The Animal Behavior Management Alliance (ABMA) supports the public display of animals regardless of taxa when the following components are at the core of the public display facility.
•Animal and human health, safety, and welfare are held to the highest possible standards.
•A comprehensive positive reinforcement driven behavior management program is consistently and effectively applied to all animals regardless of species. The use of aversives should not be used in routine animal management. (see ABMA’s position statement on the use of aversives)
•Goal based enrichment and positive reinforcement are utilized jointly to achieve successful behavior management goals.
•Education and a meaningful conservation message are integral components of the facility.
•Social, physical, behavioral, and nutritional needs of each individual animal are always the priority.
•The facility’s staff is comprised of individuals who posses a correct understanding and can properly apply positive reinforcement driven training and goal based environmental enrichment to all of the animals regardless of species.
•All staff are properly educated and trained in the physical and psychological needs of the animals they are providing care for.
•All enclosures meet or ideally, exceed, the standards set by the Animal Welfare Act and enforced by the Animal and Plant Health Inspection Service (APHIS) of the U.S. Department of Agriculture.
•The facility strives to meet the more rigorous requirements set by the American Zoo and Aquarium Association (AZA), even if not seeking AZA accreditation.
•Zoos and aquariums participate in tightly controlled breeding programs and take responsibility for all their animals and their offspring, even when they are no longer under their direct care, with excess young not permitted except to maintain proper gender balances and social groupings; no zoo or aquarium should send their “surplus” animals to “canned hunts,” auctions or medical research facilities, and placing animals with private individuals should not be considered an option for all species.
•Zoos and aquariums participate in properly managed breeding programs to help expand and control the genetic diversity of all species, and will only partner with like-minded facilities that follow the same outstanding animal care and husbandry.

The Animal Behavior Management Alliance (ABMA), in support of our core values, does not endorse the use of the ankus in the care of elephants.

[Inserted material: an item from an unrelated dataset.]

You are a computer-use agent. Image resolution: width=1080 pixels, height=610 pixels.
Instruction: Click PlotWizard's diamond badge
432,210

This position includes any other term that refers to the ankus such as: guide, bullhook, and goad. The ankus has more than four thousand years of history of being used to create fear, intimidation, and pain to train elephants. Elephants that have experienced this form of fear-based training may develop a level of psychological trauma associated with the sight of the ankus even if the ankus is no longer utilized in the original manner. This learning environment directly conflicts with a prominent ABMA core value, “Learning should be conducted in a nurturing and non-threatening environment for both animals and people.”
It is imperative that the animal training profession continues to raise standards in using the science of positive reinforcement to drive animal learning as well as to improve perceptions of what we do. Therefore, the ABMA fully supports the Association of Zoos and Aquariums’ (AZA) decision to phase out the ankus in all of its accredited facilities.

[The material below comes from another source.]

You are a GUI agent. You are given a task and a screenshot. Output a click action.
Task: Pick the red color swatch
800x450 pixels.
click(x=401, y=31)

Many behaviorally progressive elephant programs have proven, over more than three decades, that elephant care based on positive reinforcement rather than aversives (stimuli the elephant seeks to avoid) creates an environment where elephants thrive.
ABMA continues to welcome all animal care professionals as we strive together to provide excellence in animal welfare through positive strategies for teaching animals.

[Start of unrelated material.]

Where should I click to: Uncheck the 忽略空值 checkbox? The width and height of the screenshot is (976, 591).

The board is committed to identifying and providing new, meaningful, and impactful opportunities to learn principles, strategies, and techniques to apply positive reinforcement training in order to enhance the welfare of all animals in our care. ABMA’s vision is “to be a global leader dedicated to advancing animal welfare through excellence in behavior management.” Sharing our positions on the application of animal training, animal care, and animal welfare is crucial to advancing that vision. ABMA positions help to guide our profession, amplify the views of our field, and better inform our society.